• Request A:
Copy out word for word the part of the records that opens with the line containing "You are a GUI" and closes with the line containing "pyautogui.click(x=373, y=149)", leaving out the pictures.

Tuesday, September 11, 2012

How Ya Doin'? And What Your Answer Really Means

How people answer this question and what it REALLY MEANS:
1. Oh....okay... .MEANS: not really okay

2. Could be better; could be worse MEANS: really not doing so good but does not
feel like going into more detail than that
3. Fine.... MEANS: a short polite answer, probably IS doing "fine" but no way to
detect otherwise. respects the question of "how are you" by being
precise and prefers not to elaborate. "fine" is as sincere as he/she
feels like being at the moment
4. Eh! MEANS: doing so-so, would love to talk about it but only if prodded

5. Don't Ask....MEANS: ASK!!!
6. Oh, I've been better.... MEANS: Trouble
7. Pretty good/ Doing good.... MEANS: A-OK (and even if not a-ok, he/she does
not really want to talk to you about it)

• Information given:

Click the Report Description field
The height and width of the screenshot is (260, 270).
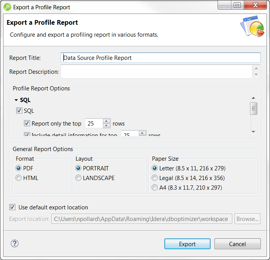156,71
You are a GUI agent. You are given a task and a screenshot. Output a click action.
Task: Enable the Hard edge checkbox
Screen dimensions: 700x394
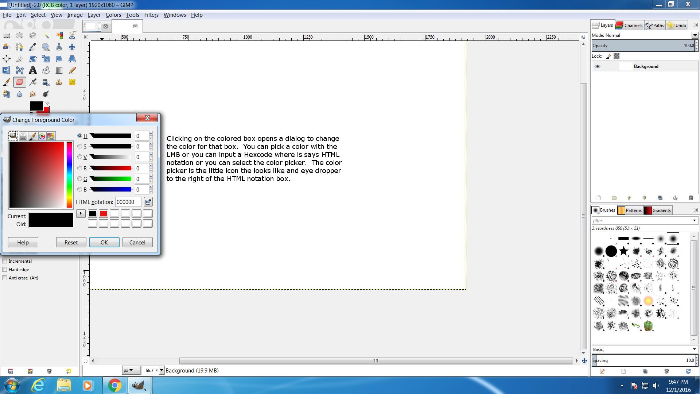click(5, 270)
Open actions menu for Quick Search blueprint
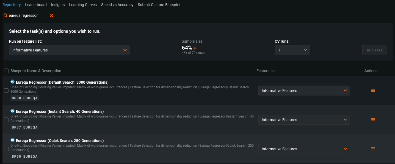 pyautogui.click(x=373, y=149)
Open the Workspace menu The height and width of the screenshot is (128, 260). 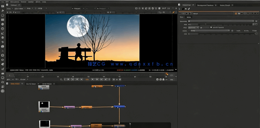15,2
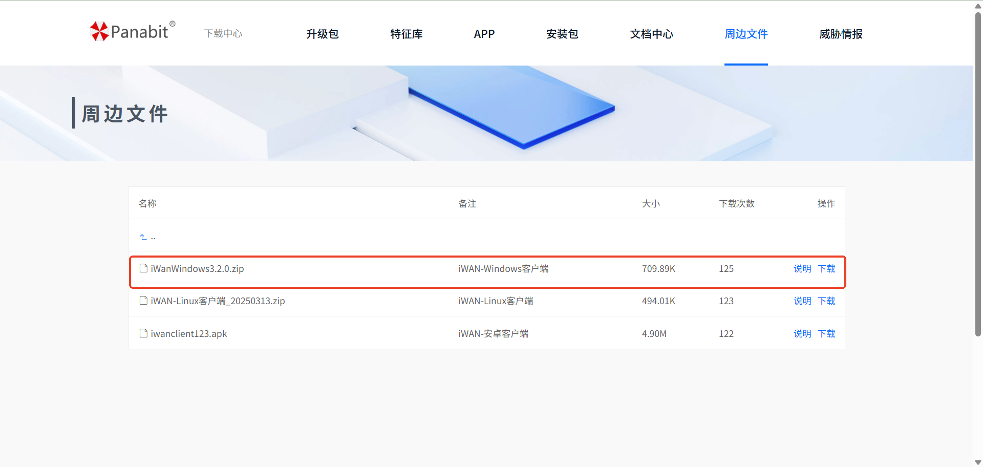The height and width of the screenshot is (467, 983).
Task: Open 说明 for iwanclient123.apk
Action: pos(802,334)
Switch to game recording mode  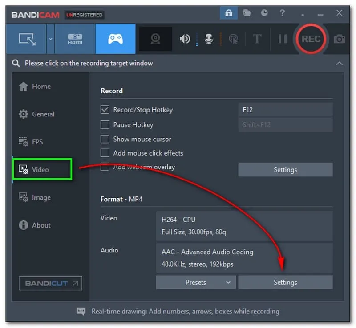(x=115, y=39)
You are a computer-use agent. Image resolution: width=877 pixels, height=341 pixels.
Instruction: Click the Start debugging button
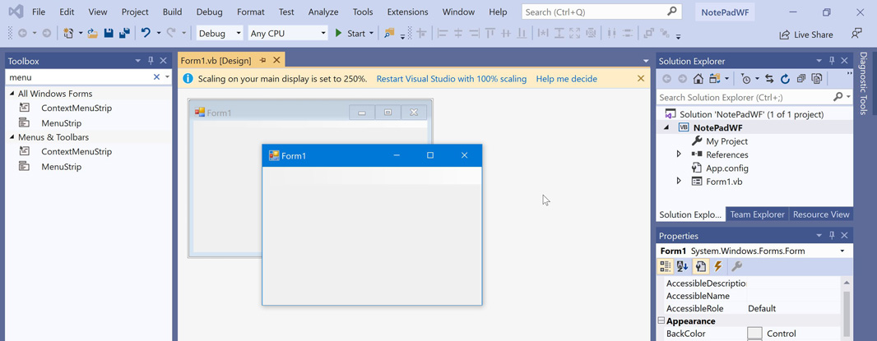click(x=355, y=34)
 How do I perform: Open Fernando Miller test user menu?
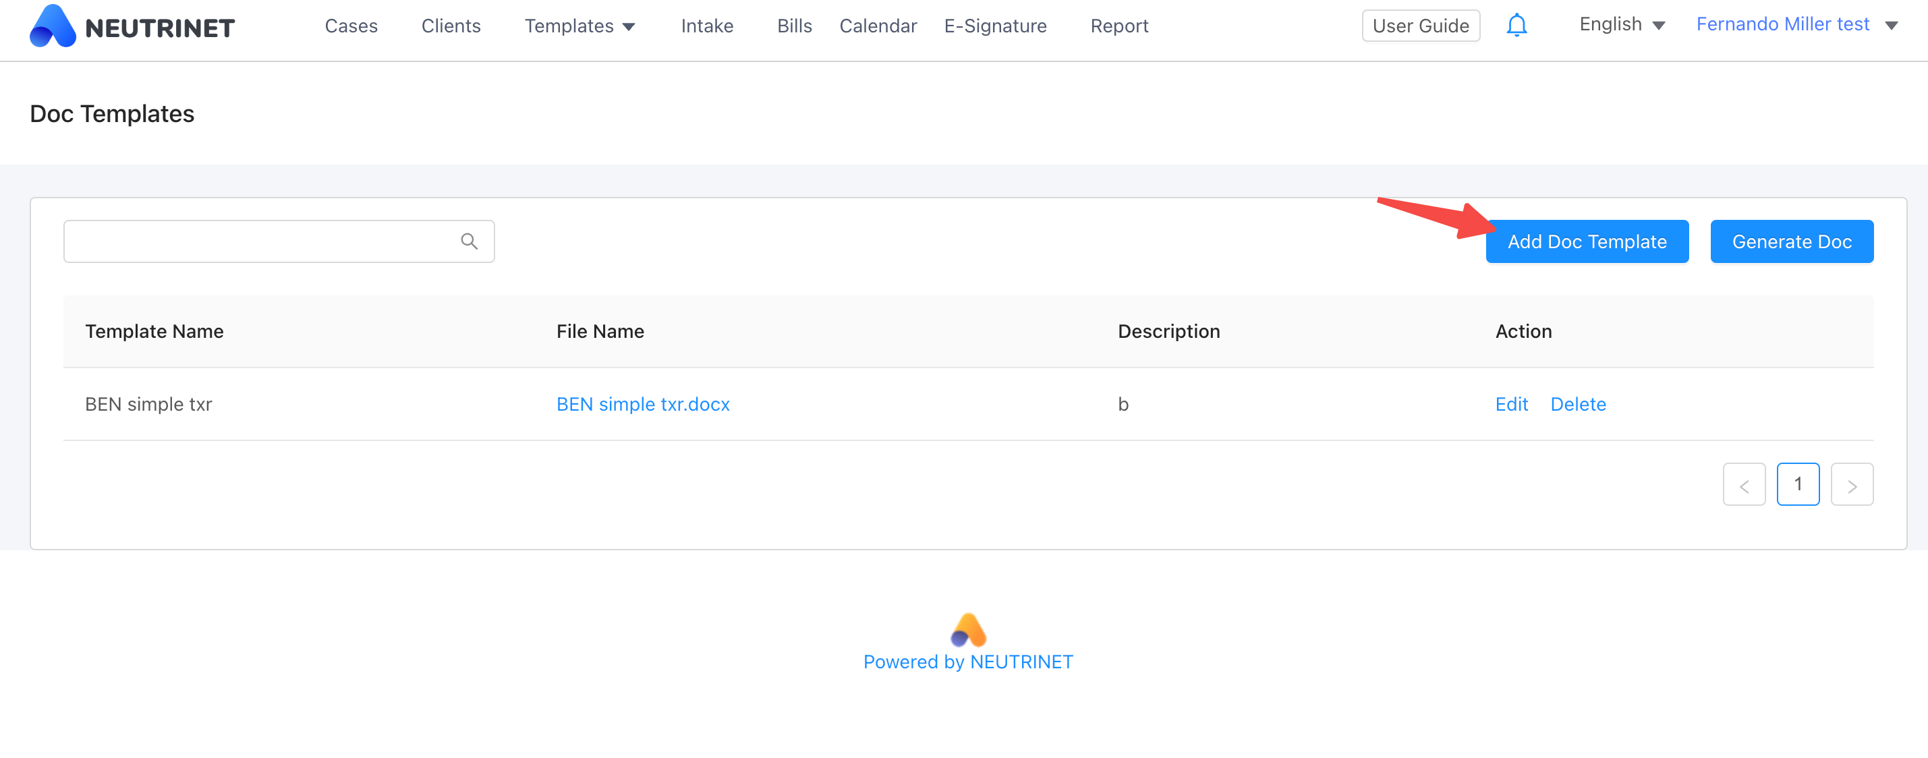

• Request B:
Quote in full the post on what answers to "How ya doin'?" really mean.

• Task solution A:
You are a GUI agent. You are given a task and a screenshot. Output a click action.
Task: Enable the Hard edge checkbox
Screen dimensions: 700x394
click(5, 270)
Open actions menu for Quick Search blueprint
 pyautogui.click(x=373, y=149)

• Task solution B:
Tuesday, September 11, 2012

How Ya Doin'? And What Your Answer Really Means

How people answer this question and what it REALLY MEANS:
1. Oh....okay... .MEANS: not really okay

2. Could be better; could be worse MEANS: really not doing so good but does not
feel like going into more detail than that
3. Fine.... MEANS: a short polite answer, probably IS doing "fine" but no way to
detect otherwise. respects the question of "how are you" by being
precise and prefers not to elaborate. "fine" is as sincere as he/she
feels like being at the moment
4. Eh! MEANS: doing so-so, would love to talk about it but only if prodded

5. Don't Ask....MEANS: ASK!!!
6. Oh, I've been better.... MEANS: Trouble
7. Pretty good/ Doing good.... MEANS: A-OK (and even if not a-ok, he/she does
not really want to talk to you about it)